[Records contained in a dataset]
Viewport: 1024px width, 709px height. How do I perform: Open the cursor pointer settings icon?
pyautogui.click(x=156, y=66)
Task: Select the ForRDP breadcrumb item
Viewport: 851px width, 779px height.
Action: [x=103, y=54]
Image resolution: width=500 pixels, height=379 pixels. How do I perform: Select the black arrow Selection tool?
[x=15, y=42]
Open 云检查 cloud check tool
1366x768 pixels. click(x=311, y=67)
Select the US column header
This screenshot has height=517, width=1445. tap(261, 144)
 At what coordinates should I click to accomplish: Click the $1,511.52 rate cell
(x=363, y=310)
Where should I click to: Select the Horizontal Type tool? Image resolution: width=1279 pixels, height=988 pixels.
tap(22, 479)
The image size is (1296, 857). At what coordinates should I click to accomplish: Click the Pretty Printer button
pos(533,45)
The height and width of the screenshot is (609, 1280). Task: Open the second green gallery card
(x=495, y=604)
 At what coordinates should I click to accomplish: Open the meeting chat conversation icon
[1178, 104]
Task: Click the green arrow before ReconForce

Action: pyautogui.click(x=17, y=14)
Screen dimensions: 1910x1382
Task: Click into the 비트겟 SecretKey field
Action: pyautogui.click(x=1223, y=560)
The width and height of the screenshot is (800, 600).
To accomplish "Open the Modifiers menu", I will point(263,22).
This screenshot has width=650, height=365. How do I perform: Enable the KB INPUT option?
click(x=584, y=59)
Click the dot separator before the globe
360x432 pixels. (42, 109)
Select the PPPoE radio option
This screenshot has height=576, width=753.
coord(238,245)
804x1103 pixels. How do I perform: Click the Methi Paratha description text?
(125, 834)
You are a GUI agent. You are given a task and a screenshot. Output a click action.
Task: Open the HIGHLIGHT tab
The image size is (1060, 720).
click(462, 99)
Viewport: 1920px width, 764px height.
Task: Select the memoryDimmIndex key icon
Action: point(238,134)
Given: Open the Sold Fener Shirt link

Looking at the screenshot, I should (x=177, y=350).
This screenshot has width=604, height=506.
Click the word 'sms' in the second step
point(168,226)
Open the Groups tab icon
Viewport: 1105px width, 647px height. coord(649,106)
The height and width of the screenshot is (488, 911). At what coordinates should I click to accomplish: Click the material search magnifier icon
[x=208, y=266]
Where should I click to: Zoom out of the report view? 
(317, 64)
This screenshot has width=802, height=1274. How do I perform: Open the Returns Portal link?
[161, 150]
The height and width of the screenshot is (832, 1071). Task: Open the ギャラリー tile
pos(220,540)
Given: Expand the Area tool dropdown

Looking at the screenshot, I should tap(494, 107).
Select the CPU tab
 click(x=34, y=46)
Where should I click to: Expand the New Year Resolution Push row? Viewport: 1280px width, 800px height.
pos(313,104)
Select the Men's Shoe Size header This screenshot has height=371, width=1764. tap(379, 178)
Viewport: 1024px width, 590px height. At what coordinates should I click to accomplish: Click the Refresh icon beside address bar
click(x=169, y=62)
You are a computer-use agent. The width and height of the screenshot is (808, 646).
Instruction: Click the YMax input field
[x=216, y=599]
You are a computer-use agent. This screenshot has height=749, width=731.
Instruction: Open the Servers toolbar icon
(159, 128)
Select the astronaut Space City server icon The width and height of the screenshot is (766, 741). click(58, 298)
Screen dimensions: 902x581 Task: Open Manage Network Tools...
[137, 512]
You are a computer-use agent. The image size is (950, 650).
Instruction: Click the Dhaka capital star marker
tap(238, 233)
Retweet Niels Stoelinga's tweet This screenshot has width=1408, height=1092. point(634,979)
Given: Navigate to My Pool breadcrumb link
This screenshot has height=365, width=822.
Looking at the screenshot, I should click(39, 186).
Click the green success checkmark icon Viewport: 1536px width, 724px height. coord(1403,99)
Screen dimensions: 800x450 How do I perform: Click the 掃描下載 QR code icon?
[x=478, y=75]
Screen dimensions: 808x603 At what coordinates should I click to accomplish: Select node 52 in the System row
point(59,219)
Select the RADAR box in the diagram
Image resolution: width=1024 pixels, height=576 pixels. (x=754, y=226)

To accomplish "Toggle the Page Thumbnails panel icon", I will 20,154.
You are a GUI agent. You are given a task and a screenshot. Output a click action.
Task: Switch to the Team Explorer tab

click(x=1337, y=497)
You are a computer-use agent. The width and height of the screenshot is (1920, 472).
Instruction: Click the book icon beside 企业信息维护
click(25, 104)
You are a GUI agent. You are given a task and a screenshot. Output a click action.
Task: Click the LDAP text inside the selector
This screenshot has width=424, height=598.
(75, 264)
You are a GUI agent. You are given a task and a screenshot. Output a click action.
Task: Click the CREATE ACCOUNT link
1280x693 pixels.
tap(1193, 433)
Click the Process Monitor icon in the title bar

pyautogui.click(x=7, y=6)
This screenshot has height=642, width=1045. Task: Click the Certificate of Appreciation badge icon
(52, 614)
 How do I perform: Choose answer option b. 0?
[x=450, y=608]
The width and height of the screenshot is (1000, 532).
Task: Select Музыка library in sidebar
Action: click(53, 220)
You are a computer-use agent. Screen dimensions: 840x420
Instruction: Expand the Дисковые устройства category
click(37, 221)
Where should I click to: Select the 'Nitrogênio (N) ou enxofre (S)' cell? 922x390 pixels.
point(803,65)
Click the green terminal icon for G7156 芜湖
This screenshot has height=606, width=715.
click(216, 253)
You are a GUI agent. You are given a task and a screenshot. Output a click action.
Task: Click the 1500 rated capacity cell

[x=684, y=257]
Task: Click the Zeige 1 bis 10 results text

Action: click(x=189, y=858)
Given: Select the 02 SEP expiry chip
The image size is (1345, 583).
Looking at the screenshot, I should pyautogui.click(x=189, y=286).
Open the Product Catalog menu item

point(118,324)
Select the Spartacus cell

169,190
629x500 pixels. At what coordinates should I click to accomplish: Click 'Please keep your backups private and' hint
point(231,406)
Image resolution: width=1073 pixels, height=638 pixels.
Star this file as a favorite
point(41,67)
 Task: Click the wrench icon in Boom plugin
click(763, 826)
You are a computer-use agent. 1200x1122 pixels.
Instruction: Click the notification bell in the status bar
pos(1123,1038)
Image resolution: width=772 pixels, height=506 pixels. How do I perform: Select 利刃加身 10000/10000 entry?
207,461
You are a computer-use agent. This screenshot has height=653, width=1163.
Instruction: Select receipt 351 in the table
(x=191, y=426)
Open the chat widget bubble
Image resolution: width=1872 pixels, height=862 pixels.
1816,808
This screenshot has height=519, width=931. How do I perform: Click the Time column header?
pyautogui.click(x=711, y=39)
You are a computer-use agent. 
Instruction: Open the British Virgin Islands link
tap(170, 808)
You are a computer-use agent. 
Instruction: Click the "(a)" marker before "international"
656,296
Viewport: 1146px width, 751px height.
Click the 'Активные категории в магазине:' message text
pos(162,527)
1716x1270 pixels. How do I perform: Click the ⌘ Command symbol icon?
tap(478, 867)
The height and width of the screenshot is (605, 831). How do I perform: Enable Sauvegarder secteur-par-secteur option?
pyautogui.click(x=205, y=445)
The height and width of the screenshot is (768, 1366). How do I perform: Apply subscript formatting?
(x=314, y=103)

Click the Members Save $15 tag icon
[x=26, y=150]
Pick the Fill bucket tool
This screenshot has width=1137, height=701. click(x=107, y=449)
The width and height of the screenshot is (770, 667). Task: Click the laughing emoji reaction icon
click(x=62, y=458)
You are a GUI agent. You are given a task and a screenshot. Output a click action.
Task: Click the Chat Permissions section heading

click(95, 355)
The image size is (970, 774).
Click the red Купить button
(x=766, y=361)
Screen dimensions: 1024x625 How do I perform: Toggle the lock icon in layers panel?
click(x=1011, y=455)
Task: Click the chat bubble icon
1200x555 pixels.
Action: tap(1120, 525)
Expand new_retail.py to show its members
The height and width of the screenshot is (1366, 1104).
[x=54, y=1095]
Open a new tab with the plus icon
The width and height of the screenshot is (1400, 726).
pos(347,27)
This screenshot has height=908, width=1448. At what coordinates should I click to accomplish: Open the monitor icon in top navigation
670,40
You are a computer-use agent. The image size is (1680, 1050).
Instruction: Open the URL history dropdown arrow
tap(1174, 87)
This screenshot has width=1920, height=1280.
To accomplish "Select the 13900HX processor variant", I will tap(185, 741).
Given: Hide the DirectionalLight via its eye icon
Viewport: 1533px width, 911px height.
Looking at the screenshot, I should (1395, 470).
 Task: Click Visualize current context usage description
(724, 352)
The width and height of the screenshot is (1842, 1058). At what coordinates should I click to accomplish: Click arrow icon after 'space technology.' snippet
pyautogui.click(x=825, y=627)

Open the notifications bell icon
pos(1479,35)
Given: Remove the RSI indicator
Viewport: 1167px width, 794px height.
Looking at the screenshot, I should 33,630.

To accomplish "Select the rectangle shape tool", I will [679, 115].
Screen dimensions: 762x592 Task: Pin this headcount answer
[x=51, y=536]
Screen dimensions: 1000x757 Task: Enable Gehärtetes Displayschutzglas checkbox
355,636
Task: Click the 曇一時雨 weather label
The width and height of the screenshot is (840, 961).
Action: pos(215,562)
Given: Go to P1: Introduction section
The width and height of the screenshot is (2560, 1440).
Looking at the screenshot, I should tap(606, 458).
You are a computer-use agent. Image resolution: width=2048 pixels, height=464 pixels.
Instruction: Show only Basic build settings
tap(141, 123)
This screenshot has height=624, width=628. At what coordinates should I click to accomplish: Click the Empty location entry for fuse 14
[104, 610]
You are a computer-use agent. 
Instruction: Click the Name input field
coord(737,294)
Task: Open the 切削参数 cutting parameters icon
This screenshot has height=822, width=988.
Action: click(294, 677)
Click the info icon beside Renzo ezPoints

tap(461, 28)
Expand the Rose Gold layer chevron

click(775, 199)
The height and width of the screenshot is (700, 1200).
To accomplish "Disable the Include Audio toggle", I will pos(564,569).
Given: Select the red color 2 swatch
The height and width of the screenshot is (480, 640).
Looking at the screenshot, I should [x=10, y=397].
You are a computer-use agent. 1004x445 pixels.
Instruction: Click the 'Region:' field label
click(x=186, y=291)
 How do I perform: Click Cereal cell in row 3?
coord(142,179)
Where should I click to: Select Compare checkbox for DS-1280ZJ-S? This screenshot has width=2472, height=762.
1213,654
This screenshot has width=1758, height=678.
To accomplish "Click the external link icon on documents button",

-- Task directions --
Each line above that contains the word "will" must be copied.

-- Exercise answer --
To accomplish "Open the Modifiers menu", I will point(263,22).
To accomplish "Toggle the Page Thumbnails panel icon", I will 20,154.
To accomplish "Select the 13900HX processor variant", I will tap(185, 741).
To accomplish "Select the rectangle shape tool", I will [679, 115].
To accomplish "Disable the Include Audio toggle", I will pos(564,569).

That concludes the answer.